Tuesday, April 16, 2013

America's Political Nightmare in One Paragraph

My god this may be the finest paragraph Paul Rosenberg has ever written:
In truth, the Republican party only has three problems: its policies are unpopular, its policies do not work, and they hate everybody who does not agree with them. In contrast, the Democratic party has only one problem: it wants to be more like the Republicans. 
Don't look to me for the bog standard two party "duopoly" rant because I think adding more parties to a corrupted system is like asking the staff for a new set of dice at a crooked casino - the new dice will be loaded too.  Whatever forces are corrupting the two parties would almost certainly corrupt any new party that emerged absent some kind of deeper understanding of those forces of corruption and real means to defeat them.

Rosenberg's apt synopsis of the Republican party's problems is actually the less important part of his thesis, which is: What the hell is wrong with the Democratic party?  To wit:
But the Democrats have it even worse. They have won the popular vote in every presidential election since 1992 except for 2004, and yet they have been playing defence - rather badly - throughout most of this period. They do not have the means to even consider what it might look like to go on offence, except as a kabuki theatre to rev up their base come election time. 
Examples of this really are legion, from the failure to enact Hillarycare in 1993, triangulating through the rest of the Clinton presidency, failing to end the Iraq War in 2007 with control of Congress, failing to kill the filibuster in 2009, 2011 and now in 2013, the too-small stimulus, voluntarily killing ACORN under a nonsense trumped up non-scandal, falling over themselves to condemn Move On for actually opposing right wing warmongers like Bush, Cheney and Petraeus, failing to get prosecute corrupt bankers and financiers, and we can add stripping the Public Option from Obamacare.  Yes, there were a variety of villains to blame for each of these failures from Liberman to Nelson to the Blue Dogs to Obama himself but the core of it a party unwilling to really grasp the rusty levers of power and effect significant change when it counts.  Keeping the stupid filibuster in place was probably the most obvious sign that at some level, they're happy to have the excuse not act.  Not necessarily because they're "corrupt" in the sense of consciously being bought out to not do what voters sent them to do (though some no doubt are) but in not really wanting to, or being afraid to.

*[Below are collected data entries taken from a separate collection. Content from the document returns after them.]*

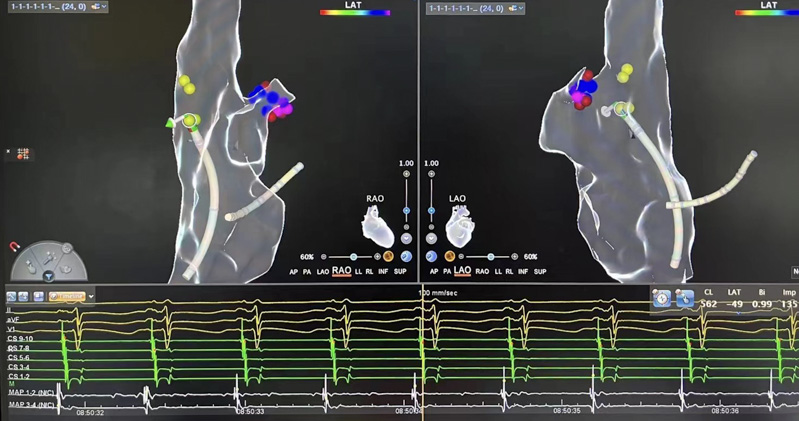Screen dimensions: 799x421
Task: Click the blue sphere icon in LAO view
Action: pyautogui.click(x=432, y=257)
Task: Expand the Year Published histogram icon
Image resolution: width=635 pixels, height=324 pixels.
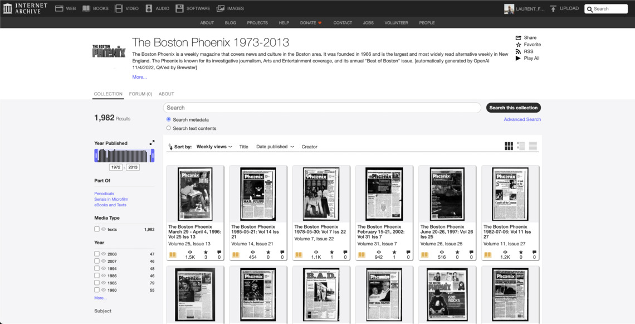Action: click(x=152, y=143)
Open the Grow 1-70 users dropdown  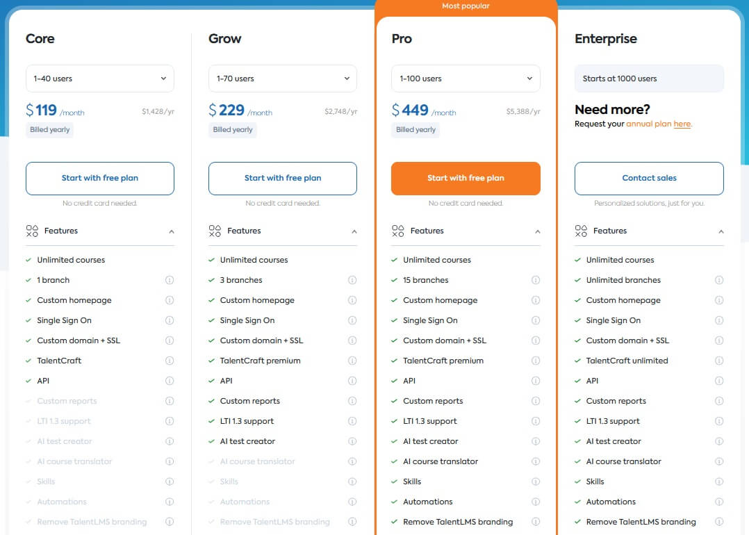(x=283, y=79)
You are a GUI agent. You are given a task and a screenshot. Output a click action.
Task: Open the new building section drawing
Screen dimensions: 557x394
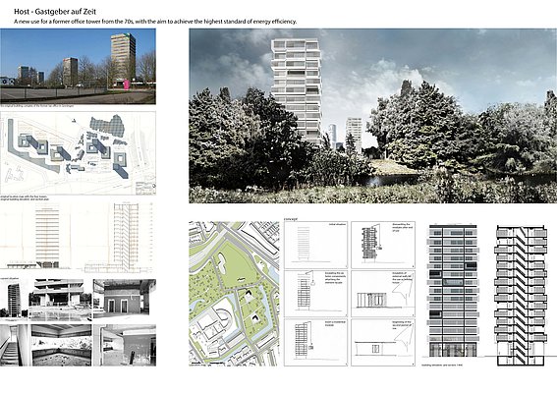coord(521,295)
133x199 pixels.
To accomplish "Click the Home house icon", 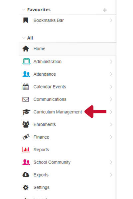I will pos(26,49).
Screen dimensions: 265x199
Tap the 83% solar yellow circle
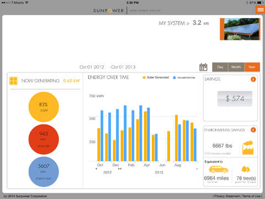(x=44, y=107)
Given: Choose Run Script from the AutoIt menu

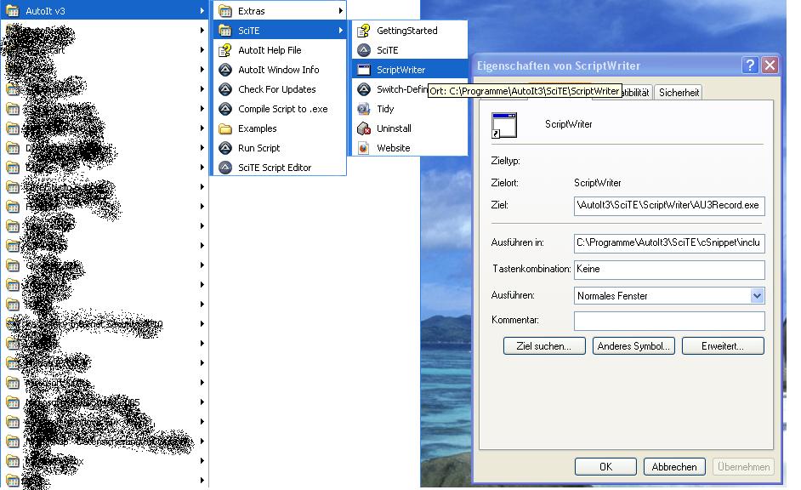Looking at the screenshot, I should coord(258,148).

The Republicans are the party that won't take "no" for an answer from the voters, returning with the same bad enrich-the-rich policies over and over, year after year, but the Democrats are the party that won't take "yes" for an answer and give the voters what they want: sound liberal economic policy.  Jobs,  economic security, schools that work, a clean environment.  The Democrats had two chances in 1992 and 2008 where they controlled the trifecta of both houses of Congress and the Presidency and in both cases failed to deliver bold liberal policy that would measurably improve people's lives quickly and noticeably.  That's the big secret of what FDR did to achieve the amazing political success of the 1932-1994 Democratic coalition.  He/They (Democrats) enacted policies that made their lives better.  Not some arcane neoliberal tax credit to employers that only economists can detect any impact from, the government started mailing seniors actual cheques.  They hired people who needed work.  They built stuff that needed building and would be useful anyway - bridges, libraries, schools.  It wasn't complicated, and it worked. People felt things improving, and in 1934 and 1936 gave FDR historic supermajorities to do more of the same.

These insights don't take political genius to understand, in fact it takes a special kind of political genius for the Democrats to avoid these lessons and try to handwave away these obvious truths.  Right wing ideologues and hacks have obvious motives to ply sophistry and revisionism to deride FDR as they simply don't want to win by implementing liberal policy.  They, ultimately, must trick voters into voting against their own interests.  That's much tougher and it's why they lose the popular vote so often, even with their generally better electoral messaging machinery and rampant voter suppression.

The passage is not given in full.